The religious aspect is another part of the story that the authors get right, the fact that religions are, like the governments of countries (Vatican is literally a Principality), who don’t always represent their constituents. By this I mean that, for the most part, the people on the ground, of which Jazz is one, are sincerely striving to embody the teachings of their particular religion, which all, and in broad strokes, speak of love & charity to your neighbor, while the higher ups are, in most cases, doing the exact opposite. This is a long winded way of saying that Jazz is an upright man of God in the purest sense. He sincerely cares for his fellows, is willing to fight for them, but isn’t pedantic enough to want to impose his worldview on others.
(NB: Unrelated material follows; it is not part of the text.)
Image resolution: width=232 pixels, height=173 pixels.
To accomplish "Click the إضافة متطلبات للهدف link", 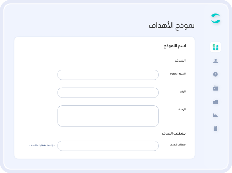I will pos(42,145).
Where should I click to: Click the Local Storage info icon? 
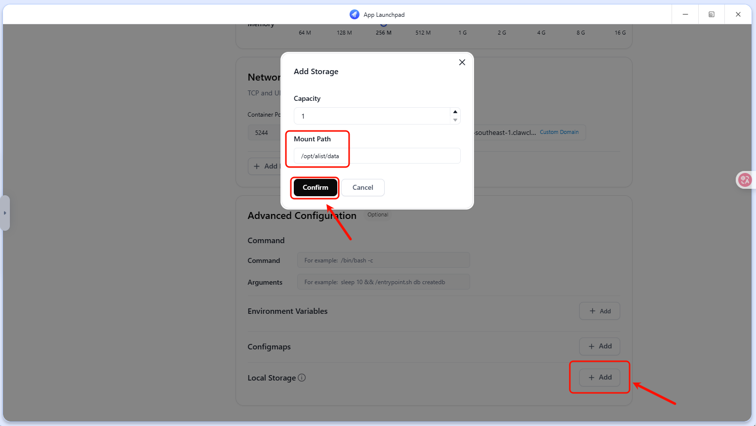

I liked the pace at which Nicky & Jazz’s reconnecting happens. There have hurt feelings, they were seventeen when their lives went in separate directions, and wildly different life experiences, but their bone deep connection hasn’t faltered. And it won’t.

These two were made for each other and it’s palpable on the page. The buildup from Nicky’s resentment, to cautious reacquaintance, to Jazz placing his two loves in the balance is wonderfully done, without titillation or prurience. I was wholly convinced and Michael Ferraiuolo tipped me into the fanatics camp. By the end, I was praying on my impious knees for Nicky & Jazz’s HEA.

If you need an extra push the story is peopled with other great characters like Miriam and Adrian, Nicky’s parents, Ramona, the kids at Blue Oasis, and Dizzy, the best cat ever.